Myth number three: Managers are mean, and care about nothing but the bottom line.

Reality: Leaders care about the success of others and the success of the business. While it may be true that managers can't be friends with their employees, they can be and often are respectful, caring, and fair. They realize that's the only way to ensure long-term, sustainable high performance.

Myth number four: Managers have a lot of freedom.

Reality: Managers often have far less freedom to act alone than they anticipate. There are a lot more people to look out after, influence, and add to their network. There is a new set of duties, obligations, and relationships. I'm sure many of us, managers and business owners, sometimes long for the days when they were starting out and had more freedom.

Myth numbers five and six: Managers make more money than individual contributors, and managers make less money than individual contributors.

Reality: It depends. Management doesn't always mean more money - it's just a different type of work which requires different skills. Generally, more money usually comes with greater responsibility.

Myth number seven: You can prepare to be a good manager by taking a training course or reading books.

Reality: While you can learn a lot through training and reading, it's also important to:

  • Get as much practical experience as you can. Look for civic leadership opportunities, practice leading meetings and interviewing, practice your influence and relationship building skills, and be seen as a leader before you are promoted
  • Observe and learn from other managers. Watch what the good ones do and ask them how they do it and why. Learn what not to do from the bad ones.
  • Apply what you learn in your daily activities.

Myth number eight: A manager needs to be the smartest person on the team.

  • Reality: While a reasonable amount of intelligence (IQ) is essential to be a successful manager, an extremely high IQ is not a predictor of leadership success. In fact, it could even be a detriment. Emotional intelligence (EQ) is a much more accurate predictor of leadership success.

Talent Management

So as we evaluate perceptions, myths and our daily lives, where does that leave us? While it is not a new term, I would suggest that we all begin to focus on daily talent management. The need for talent management and succession planning is critical in the healthcare industry, which faces shortages in all types of leaders (administrative, physician, and nursing), high turnover among leaders (driven in part by a large number of impending retirements) and front-line staff, and growing difficulties in attracting management talent from other industries.

What are the underlying principles of talent management?

  • Senior leadership involvement and commitment
  • Alignment with organizational mission and business objectives
  • Talent management as every manager's number-one priority
  • Transparency - communicate, communicate, communicate
  • Continuous evaluation of future talent requirements and gaps
  • Emphasis on work related learning experience
  • Leveraging of technology

How do we get talent management off to a great start?

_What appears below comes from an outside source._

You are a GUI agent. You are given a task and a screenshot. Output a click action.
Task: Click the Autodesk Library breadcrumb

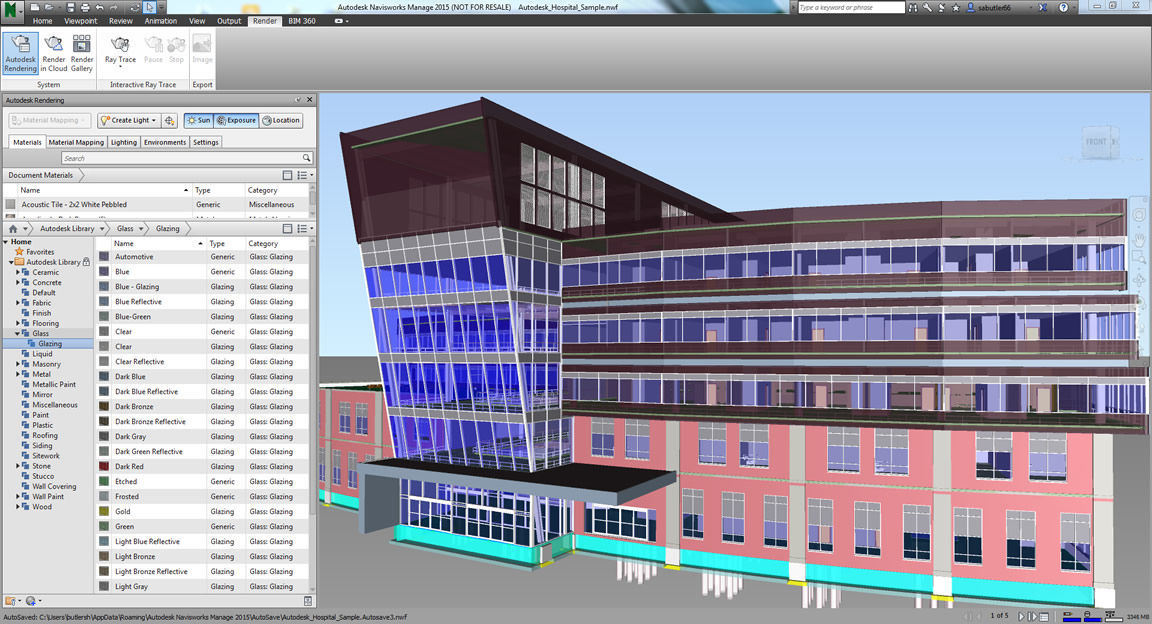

  • Start by identifying and hiring high quality candidates
  • Develop values, goals and measurement criteria
  • Consider strategic, operational and personnel requirements
  • Invest in education and coaching
  • Encourage and have staff share experiences
  • Continually review your talent pool and make revisions as necessary

The "End Game"

So why do we do all these activities when we have already determined we have limited time? In a selfish way, it is to continually restore our passion for work and purpose. The by-products will be higher employee satisfaction, greater employee engagement, lower turnover and a higher trained and motivated staff. If you continue to lack the time needed to invest in your staff and yourself, it will be difficult to regain the motivation and love for your career and job - and everyone around you will know.